Unfortunately, I have to admit that I am disappointed. I can accept that the import of MS Office 2007 files (i.e. .docx) doesn't work properly. I'm sure MS works very hard in making the format difficult to work with when using software that is not from MS. However, not only are there serious issues in using Office 2003 files, such as included images disappearing, bullets changing from a round (yep: "bullet") graphic to - of all things - a directors clapboard (where the hell did that come from?), fonts changing even though equivalents are available (i.e. Arial to Helvetica). But actually working with even native files is - at times - quite frustrating.

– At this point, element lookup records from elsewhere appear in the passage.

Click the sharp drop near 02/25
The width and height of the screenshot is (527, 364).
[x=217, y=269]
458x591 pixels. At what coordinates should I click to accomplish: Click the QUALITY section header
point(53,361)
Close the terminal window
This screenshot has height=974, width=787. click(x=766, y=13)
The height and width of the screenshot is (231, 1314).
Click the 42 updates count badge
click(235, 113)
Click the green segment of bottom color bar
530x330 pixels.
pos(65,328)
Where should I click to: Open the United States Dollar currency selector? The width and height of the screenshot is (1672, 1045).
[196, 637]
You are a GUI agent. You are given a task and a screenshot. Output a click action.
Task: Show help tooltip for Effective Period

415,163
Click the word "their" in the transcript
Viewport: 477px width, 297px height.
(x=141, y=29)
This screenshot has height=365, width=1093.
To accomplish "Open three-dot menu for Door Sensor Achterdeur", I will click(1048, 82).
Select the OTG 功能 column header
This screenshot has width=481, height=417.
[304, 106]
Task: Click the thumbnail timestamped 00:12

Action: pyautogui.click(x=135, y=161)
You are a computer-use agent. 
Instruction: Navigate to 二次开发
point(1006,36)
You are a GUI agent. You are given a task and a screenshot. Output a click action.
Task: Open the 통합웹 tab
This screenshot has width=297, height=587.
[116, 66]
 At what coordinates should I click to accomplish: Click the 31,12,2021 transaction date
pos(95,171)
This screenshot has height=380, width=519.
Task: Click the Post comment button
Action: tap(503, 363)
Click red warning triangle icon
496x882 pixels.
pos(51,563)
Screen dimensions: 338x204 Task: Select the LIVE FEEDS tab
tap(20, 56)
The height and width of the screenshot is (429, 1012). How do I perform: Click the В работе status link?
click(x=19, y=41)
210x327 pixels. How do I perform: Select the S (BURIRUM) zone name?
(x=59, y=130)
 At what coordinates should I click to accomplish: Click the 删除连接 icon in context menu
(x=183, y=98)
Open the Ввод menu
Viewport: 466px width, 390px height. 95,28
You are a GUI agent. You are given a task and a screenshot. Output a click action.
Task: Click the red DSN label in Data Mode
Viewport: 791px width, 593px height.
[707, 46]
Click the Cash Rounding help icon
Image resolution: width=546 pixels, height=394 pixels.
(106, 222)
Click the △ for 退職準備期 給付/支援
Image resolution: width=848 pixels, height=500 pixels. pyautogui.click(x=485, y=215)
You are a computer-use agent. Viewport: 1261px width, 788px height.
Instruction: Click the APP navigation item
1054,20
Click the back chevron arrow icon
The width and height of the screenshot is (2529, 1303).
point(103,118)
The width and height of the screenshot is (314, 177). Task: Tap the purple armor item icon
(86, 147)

For example, I had cut-pasted a text fragment from Firefox into a document. The font changed in size and color, even from what the browser displayed - quite outlandishly, really. No problem, I thought. In MS Office, you select the malignant text and do a single click on the format selection (i.e. "Standard") to change it back to how this format is defined. In OO? Nothing happens. I opened the formats dialog box and started wildly selecting different formats, from Headings to Footer. Nothing. Only when I selected Format-->Standard format (Cmd-M) did the text change. What a pain.

OO, like MS Office, has automatic capitalization, for example at the beginning of a sentence (in case you forget to hit Shift). I'm not a fan of this option, but I hadn't bothered to turn it off. I was generating the contents of a table, and every time I hit tab to get to a new column (not yet in table format), OO would capitalize the first word typed. I suppose you could argue for hours wether this is right or not. In MS Office, this isn't an issue. You hit Control-Z and Word undoes the automatic capitalization. Somewhat annoying, because you have to remember to hit Control-Z before typing the next word, but one gets used to it. In OO? Not so. Hitting Cmd-Z does undo the capitalization but then OO puts the cursor at the beginning of the word! Who the hell came up with that stupid idea?

Another thing I've come across is that OO doesn't render the text - especially in tables - correctly when scrolling up or down a page. I.e. you're scrolling down, looking for a passage of text and a table comes up from below. Quite frequently, the contents of that table will be incompletely rendered or distorted. Very strange, I've never seen this with any other app on the Mac, so I'm presuming its an OO problem and not a Cocoa problem.

All in all, I will likely load up NeoOffice on my MacBook at my next connection to broadband. While I still prefer the UI of OO to NeoOffice, these issues indicate to me that OO 3.0 isn't really ready for the mainstream yet. Maybe I'll wait for 3.1 or 3.2 before trying again.